Execs At HNA, Which Bought And Sold Billions In U.S. Real Estate, Detained In China
Executives for a Chinese company that made U.S. commercial real estate transactions worth billions of dollars have been detained in China on unspecified charges.
HNA Group Chairman Chen Feng and CEO Adam Tan have been detained by police in Hainan Province, China, where the company is based. They were detained “in accordance with the law for suspected crimes,” the company said in a widely reported statement.
The Hainan provincial government has found that billions of dollars were misappropriated as funds were moved among more than 2,000 HNA subsidiaries, affiliates and shell companies, The Wall Street Journal reports.
During the mid-2010s, HNA, founded in 2000 as a regional airline in China, was a major investor worldwide, including sizable real estate assets, such as a 25% stake in Hilton Worldwide Holdings, which it acquired in 2016 for $6.5B and sold two years later for a $2B profit.
Not all of the company's investments went so well, however, especially after the Chinese government cracked down on the flow of outbound capital. In 2018, the company sold off a number of U.S. trophy real estate assets in Chicago, New York, San Francisco and other cities, as well as its holdings in Spain’s NH Hotel Group SA.

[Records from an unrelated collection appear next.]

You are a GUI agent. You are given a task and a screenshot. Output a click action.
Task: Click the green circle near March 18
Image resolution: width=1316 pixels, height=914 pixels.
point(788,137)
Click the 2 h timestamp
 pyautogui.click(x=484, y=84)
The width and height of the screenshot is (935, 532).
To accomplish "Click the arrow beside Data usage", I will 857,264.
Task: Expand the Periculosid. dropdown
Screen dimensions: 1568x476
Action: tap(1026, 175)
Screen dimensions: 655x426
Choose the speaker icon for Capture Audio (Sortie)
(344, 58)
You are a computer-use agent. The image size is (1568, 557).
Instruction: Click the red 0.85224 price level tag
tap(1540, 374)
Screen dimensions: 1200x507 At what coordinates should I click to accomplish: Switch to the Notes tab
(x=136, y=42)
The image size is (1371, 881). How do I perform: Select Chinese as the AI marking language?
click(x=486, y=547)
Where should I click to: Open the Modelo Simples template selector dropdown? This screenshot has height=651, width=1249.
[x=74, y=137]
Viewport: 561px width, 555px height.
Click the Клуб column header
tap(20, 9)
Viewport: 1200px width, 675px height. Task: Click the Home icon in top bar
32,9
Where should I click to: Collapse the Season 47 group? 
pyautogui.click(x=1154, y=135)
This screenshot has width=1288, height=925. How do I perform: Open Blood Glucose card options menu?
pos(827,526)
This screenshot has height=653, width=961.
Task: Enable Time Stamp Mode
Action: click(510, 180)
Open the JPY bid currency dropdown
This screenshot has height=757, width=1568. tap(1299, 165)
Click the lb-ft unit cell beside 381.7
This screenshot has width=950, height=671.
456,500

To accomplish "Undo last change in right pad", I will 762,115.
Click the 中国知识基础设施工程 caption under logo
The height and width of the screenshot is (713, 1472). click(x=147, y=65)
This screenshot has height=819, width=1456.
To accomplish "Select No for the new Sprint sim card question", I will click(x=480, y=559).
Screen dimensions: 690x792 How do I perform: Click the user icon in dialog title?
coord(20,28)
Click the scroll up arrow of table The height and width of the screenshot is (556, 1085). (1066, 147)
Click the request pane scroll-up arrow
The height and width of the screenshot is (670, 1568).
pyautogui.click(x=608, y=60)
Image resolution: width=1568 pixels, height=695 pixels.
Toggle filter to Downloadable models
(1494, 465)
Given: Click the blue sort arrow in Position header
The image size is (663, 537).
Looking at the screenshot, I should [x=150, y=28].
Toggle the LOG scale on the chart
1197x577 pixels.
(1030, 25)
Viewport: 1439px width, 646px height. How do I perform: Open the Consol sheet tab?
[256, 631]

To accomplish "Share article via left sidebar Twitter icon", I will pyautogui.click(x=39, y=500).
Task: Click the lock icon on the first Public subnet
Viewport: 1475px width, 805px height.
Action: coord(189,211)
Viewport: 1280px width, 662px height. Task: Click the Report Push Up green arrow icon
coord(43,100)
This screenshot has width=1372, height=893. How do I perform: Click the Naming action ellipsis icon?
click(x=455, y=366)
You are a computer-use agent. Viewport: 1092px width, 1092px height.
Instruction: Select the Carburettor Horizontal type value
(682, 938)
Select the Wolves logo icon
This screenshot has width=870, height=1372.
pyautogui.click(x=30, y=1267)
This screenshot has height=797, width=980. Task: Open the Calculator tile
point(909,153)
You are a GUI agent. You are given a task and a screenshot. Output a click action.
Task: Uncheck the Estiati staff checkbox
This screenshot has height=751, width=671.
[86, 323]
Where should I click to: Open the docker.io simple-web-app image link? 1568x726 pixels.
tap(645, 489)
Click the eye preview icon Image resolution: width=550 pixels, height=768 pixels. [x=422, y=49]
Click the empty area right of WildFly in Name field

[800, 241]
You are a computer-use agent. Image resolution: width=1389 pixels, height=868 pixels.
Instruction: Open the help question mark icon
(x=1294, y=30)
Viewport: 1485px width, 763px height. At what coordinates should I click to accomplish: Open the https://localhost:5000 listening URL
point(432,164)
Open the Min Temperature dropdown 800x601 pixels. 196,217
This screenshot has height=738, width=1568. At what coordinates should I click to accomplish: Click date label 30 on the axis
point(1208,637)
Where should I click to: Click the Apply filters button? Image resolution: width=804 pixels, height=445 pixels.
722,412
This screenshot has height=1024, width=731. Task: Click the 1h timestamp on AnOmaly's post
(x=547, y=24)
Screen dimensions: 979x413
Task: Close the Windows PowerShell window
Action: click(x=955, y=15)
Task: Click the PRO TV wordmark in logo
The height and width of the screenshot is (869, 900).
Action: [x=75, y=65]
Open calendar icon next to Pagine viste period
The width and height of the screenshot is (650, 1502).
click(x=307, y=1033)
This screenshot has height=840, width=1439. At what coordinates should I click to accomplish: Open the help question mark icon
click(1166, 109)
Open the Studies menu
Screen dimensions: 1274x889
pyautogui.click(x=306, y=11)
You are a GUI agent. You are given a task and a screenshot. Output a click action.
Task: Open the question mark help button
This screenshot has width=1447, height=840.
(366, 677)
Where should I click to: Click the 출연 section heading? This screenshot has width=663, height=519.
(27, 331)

Late that year, to emphasize the point that HNA Group was edging out of real estate, HNA Real Estate Holdings was renamed HNA Airport Development.
Despite selling assets, the company was still saddled with enormous debt when the coronavirus pandemic came, hitting its airline business especially hard. Following petitions from creditors, HNA and many of its subsidiaries were put under a court-led reorganization early in 2021.
The arrests come at a particularly tumultuous time for China-based real estate investors. Evergrande Group's widely reported lurch toward insolvency is causing ripple effects in the U.S., and other Chinese companies are on the edge as well, such as the capital-strapped China Oceanwide Holdings Group, which is now uncertain about finishing $3.5B worth of commercial real estate developments in U.S. markets.